» Input for this task
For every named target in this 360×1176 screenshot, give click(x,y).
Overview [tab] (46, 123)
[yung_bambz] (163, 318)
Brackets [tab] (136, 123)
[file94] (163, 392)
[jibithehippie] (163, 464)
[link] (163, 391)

» Your goal
Without omitting anything, retype all of the material above exactly.

» Reply to the exercise
For every named target in this 360×1176 screenshot, give click(x,y).
Overview [tab] (46, 123)
[yung_bambz] (163, 318)
Brackets [tab] (136, 123)
[file94] (163, 392)
[jibithehippie] (163, 464)
[link] (163, 391)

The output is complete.